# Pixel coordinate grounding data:

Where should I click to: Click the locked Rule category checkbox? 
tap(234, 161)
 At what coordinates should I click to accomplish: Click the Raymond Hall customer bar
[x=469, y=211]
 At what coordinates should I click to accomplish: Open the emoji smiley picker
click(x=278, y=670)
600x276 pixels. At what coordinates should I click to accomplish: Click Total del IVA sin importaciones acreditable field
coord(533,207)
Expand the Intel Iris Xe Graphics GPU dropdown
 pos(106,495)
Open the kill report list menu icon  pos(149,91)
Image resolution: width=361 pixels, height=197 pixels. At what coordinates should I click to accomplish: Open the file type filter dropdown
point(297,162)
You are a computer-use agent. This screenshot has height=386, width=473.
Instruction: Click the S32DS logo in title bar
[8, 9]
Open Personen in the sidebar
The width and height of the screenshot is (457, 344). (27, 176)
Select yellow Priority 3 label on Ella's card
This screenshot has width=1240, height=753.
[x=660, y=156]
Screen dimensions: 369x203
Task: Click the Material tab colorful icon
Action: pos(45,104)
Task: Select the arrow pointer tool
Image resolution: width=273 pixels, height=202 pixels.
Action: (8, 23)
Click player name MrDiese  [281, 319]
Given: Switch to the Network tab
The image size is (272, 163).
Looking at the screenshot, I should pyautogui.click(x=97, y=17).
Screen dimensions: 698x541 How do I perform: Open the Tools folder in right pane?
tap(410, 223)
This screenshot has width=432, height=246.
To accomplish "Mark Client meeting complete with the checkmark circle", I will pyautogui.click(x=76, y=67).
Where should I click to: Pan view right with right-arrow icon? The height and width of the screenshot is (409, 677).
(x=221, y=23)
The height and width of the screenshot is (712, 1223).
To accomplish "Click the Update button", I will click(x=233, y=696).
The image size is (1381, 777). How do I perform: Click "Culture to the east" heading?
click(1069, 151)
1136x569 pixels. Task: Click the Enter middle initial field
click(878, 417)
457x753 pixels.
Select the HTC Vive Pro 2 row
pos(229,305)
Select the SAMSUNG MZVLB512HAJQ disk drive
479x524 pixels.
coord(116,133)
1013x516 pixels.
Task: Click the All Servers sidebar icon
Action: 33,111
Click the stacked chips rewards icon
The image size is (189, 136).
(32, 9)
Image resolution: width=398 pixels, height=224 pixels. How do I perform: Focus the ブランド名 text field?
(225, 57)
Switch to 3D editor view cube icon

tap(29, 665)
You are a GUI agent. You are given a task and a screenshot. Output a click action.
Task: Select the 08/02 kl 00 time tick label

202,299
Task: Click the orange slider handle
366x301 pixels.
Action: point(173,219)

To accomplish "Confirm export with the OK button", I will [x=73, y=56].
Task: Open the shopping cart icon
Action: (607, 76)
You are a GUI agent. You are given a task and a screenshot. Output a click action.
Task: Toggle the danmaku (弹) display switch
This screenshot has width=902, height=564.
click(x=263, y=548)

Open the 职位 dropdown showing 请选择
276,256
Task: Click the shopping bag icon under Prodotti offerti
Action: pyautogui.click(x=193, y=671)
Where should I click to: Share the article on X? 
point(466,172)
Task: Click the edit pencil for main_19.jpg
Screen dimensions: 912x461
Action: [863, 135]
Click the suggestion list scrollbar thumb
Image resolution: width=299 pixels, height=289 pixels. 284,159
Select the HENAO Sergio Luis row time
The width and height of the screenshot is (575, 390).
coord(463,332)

# EXERCISE BRIEF:
Copy each entry exactly, leaving every line as it is.

# THE ANSWER:
Where should I click to: Click the locked Rule category checkbox? 
tap(234, 161)
 At what coordinates should I click to accomplish: Click the Raymond Hall customer bar
[x=469, y=211]
 At what coordinates should I click to accomplish: Open the emoji smiley picker
click(x=278, y=670)
600x276 pixels. At what coordinates should I click to accomplish: Click Total del IVA sin importaciones acreditable field
coord(533,207)
Expand the Intel Iris Xe Graphics GPU dropdown
 pos(106,495)
Open the kill report list menu icon  pos(149,91)
Image resolution: width=361 pixels, height=197 pixels. At what coordinates should I click to accomplish: Open the file type filter dropdown
point(297,162)
You are a computer-use agent. This screenshot has height=386, width=473.
Instruction: Click the S32DS logo in title bar
[8, 9]
Open Personen in the sidebar
The width and height of the screenshot is (457, 344). (27, 176)
Select yellow Priority 3 label on Ella's card
This screenshot has width=1240, height=753.
[x=660, y=156]
Screen dimensions: 369x203
Task: Click the Material tab colorful icon
Action: pos(45,104)
Task: Select the arrow pointer tool
Image resolution: width=273 pixels, height=202 pixels.
Action: (8, 23)
Click player name MrDiese  [281, 319]
Given: Switch to the Network tab
The image size is (272, 163).
Looking at the screenshot, I should pyautogui.click(x=97, y=17).
Screen dimensions: 698x541 How do I perform: Open the Tools folder in right pane?
tap(410, 223)
This screenshot has width=432, height=246.
To accomplish "Mark Client meeting complete with the checkmark circle", I will pyautogui.click(x=76, y=67).
Where should I click to: Pan view right with right-arrow icon? The height and width of the screenshot is (409, 677).
(x=221, y=23)
The height and width of the screenshot is (712, 1223).
To accomplish "Click the Update button", I will click(x=233, y=696).
The image size is (1381, 777). How do I perform: Click "Culture to the east" heading?
click(1069, 151)
1136x569 pixels. Task: Click the Enter middle initial field
click(878, 417)
457x753 pixels.
Select the HTC Vive Pro 2 row
pos(229,305)
Select the SAMSUNG MZVLB512HAJQ disk drive
479x524 pixels.
coord(116,133)
1013x516 pixels.
Task: Click the All Servers sidebar icon
Action: 33,111
Click the stacked chips rewards icon
The image size is (189, 136).
(32, 9)
Image resolution: width=398 pixels, height=224 pixels. How do I perform: Focus the ブランド名 text field?
(225, 57)
Switch to 3D editor view cube icon

tap(29, 665)
You are a GUI agent. You are given a task and a screenshot. Output a click action.
Task: Select the 08/02 kl 00 time tick label

202,299
Task: Click the orange slider handle
366x301 pixels.
Action: point(173,219)

To accomplish "Confirm export with the OK button", I will [x=73, y=56].
Task: Open the shopping cart icon
Action: (607, 76)
You are a GUI agent. You are given a task and a screenshot. Output a click action.
Task: Toggle the danmaku (弹) display switch
This screenshot has width=902, height=564.
click(x=263, y=548)

Open the 职位 dropdown showing 请选择
276,256
Task: Click the shopping bag icon under Prodotti offerti
Action: pyautogui.click(x=193, y=671)
Where should I click to: Share the article on X? 
point(466,172)
Task: Click the edit pencil for main_19.jpg
Screen dimensions: 912x461
Action: [863, 135]
Click the suggestion list scrollbar thumb
Image resolution: width=299 pixels, height=289 pixels. 284,159
Select the HENAO Sergio Luis row time
The width and height of the screenshot is (575, 390).
coord(463,332)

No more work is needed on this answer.